443 Background: Antibody–drug conjugates (ADCs) are an emerging class of cancer therapies that enable targeted delivery of cytotoxic agents to tumor cells. However, cardiovascular adverse events (AEs) have become increasingly recognized with ADC use. Despite growing concern, the incidence and characteristics of ADC-associated cardiotoxicity remain insufficiently studied. This analysis aimed to characterize the cardiotoxicity profile of ADCs using data from the U.S. Food and Drug Administration Adverse Event Reporting System (FAERS). Methods: We conducted a retrospective pharmacovigilance study using FAERS data from 2023–2024. Cardiotoxic events were defined using MedDRA Preferred Terms, including cardiac failure, myocarditis, pericardial effusion, arrhythmia, cardiomyopathy, left ventricular dysfunction, QT prolongation, and heart rate irregularity.
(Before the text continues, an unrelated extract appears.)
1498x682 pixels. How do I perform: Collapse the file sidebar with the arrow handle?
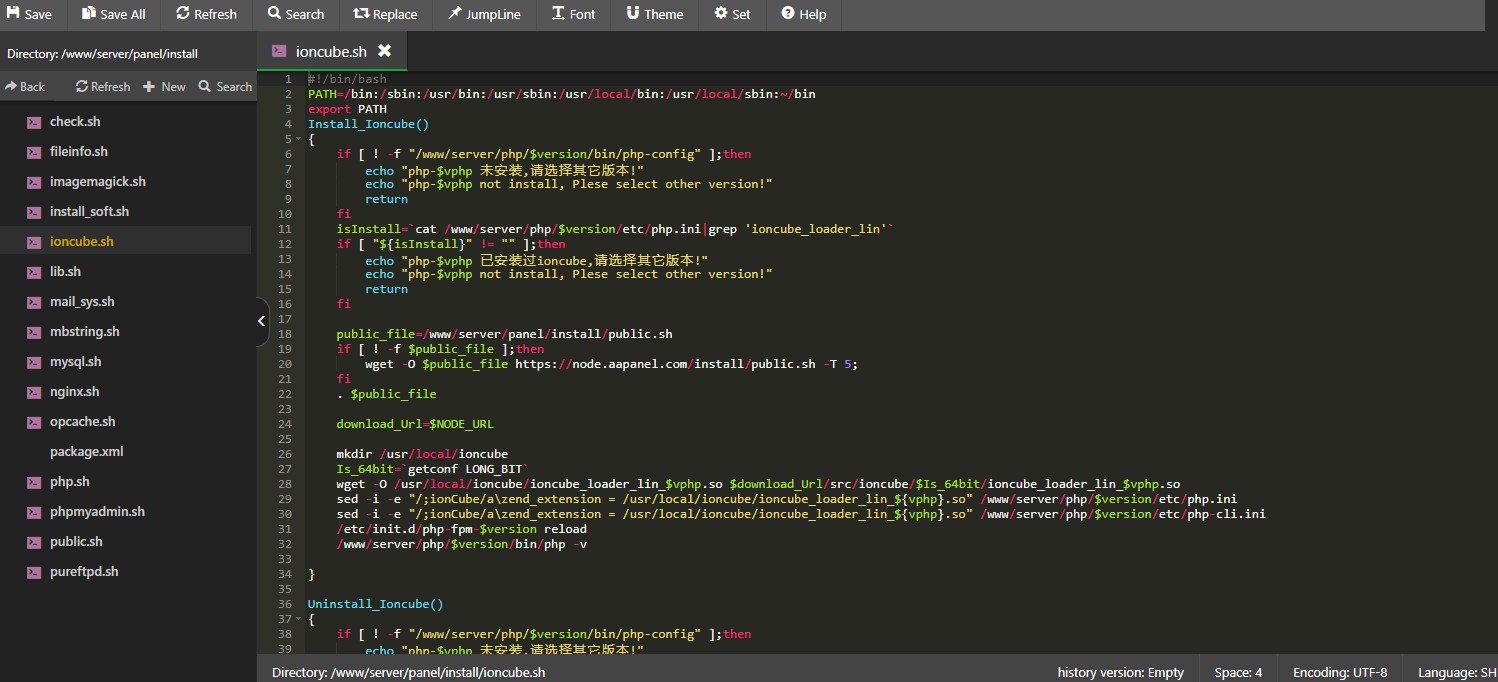pyautogui.click(x=262, y=321)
Reports mentioning any ADCs were identified. Descriptive statistics were generated, and disproportionality analysis was performed using Reporting Odds Ratios (RORs) compared to the full FAERS dataset, with statistical analyses conducted in R (v4.5.0). Results: Of 3,727 FAERS reports involving ADCs, 31 (0.83%) included cardiotoxic events, compared to 3,696 (0.23%) among 1,620,445 non-ADC reports. The overall mortality rate in ADC-associated reports was 22.78% (848 deaths). Disproportionality analysis showed no statistically significant association between ADC use and cardiotoxicity (Risk Ratio = 0.9999; 95% CI: 0.9991–1.0006; p = 0.860). The most frequently reported cardiotoxic events with ADCs were cardiac failure (n=10), arrhythmia (n=7), cardiomyopathy (n=5), and myocarditis (n=3). Less common events included pericardial effusion, QT prolongation, left ventricular dysfunction, and heart rate irregularity. Conclusions: Although cardiotoxic events with ADCs were rare, the elevated mortality rate among affected patients is concerning. While disproportionality analysis did not identify a significant safety signal, these findings highlight the need for continued pharmacovigilance and cardiac monitoring in patients receiving ADC therapy.